### [Aim of the task]
In the material below, find the line that contains "Image resolution: width=2560, height=1440." and the line that contains "联系我们 (1781, 58)", then write out exactly those two lines and everything between them.

### [Records to use]
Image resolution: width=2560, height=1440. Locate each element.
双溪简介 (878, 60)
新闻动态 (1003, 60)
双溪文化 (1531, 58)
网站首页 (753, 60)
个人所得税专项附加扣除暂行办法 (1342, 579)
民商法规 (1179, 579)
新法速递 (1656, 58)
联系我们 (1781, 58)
...
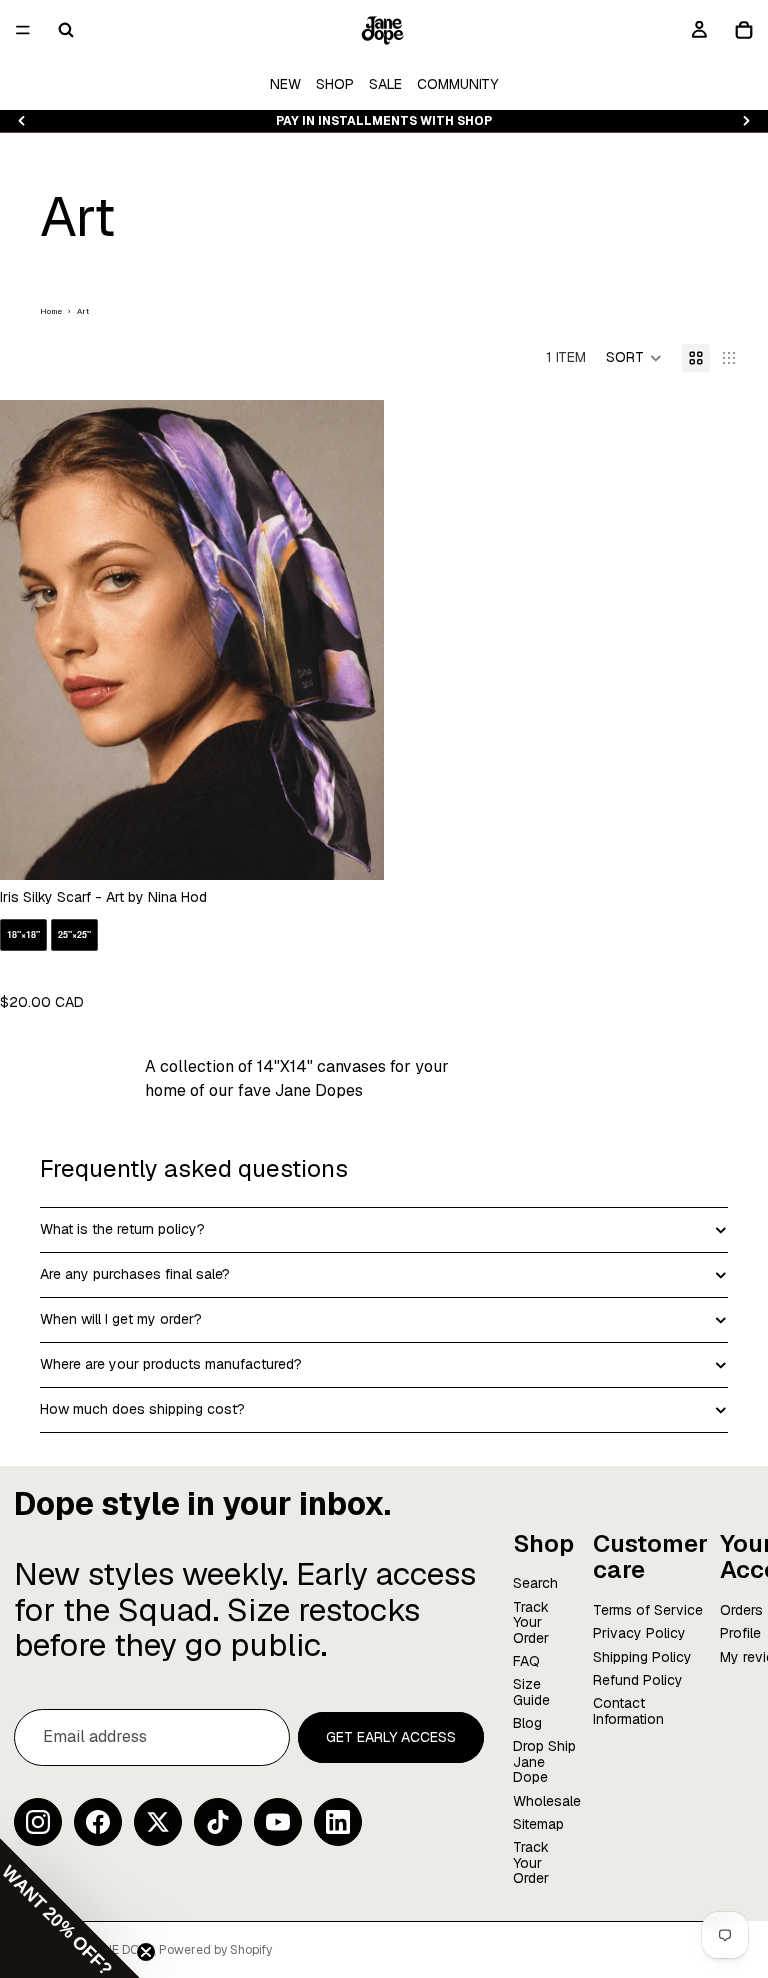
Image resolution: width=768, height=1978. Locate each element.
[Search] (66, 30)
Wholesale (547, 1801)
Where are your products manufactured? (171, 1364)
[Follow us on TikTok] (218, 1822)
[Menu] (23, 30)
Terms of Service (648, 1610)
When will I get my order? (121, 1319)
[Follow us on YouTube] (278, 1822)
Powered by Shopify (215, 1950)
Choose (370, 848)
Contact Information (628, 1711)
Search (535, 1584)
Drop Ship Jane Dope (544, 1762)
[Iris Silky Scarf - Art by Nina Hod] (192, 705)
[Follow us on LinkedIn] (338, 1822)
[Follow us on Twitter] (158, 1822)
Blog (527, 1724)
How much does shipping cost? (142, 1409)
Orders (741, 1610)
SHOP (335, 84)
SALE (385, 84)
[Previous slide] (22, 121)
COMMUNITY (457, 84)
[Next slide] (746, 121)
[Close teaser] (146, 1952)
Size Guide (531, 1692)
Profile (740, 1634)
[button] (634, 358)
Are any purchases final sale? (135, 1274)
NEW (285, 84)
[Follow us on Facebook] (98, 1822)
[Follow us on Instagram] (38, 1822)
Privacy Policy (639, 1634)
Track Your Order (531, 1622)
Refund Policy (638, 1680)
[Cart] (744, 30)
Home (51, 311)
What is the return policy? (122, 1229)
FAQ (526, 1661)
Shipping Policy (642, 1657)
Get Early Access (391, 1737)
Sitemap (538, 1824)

### [Output of the task]
Image resolution: width=2560, height=1440. Locate each element.
双溪简介 (878, 60)
新闻动态 (1003, 60)
双溪文化 (1531, 58)
网站首页 (753, 60)
个人所得税专项附加扣除暂行办法 (1342, 579)
民商法规 (1179, 579)
新法速递 (1656, 58)
联系我们 (1781, 58)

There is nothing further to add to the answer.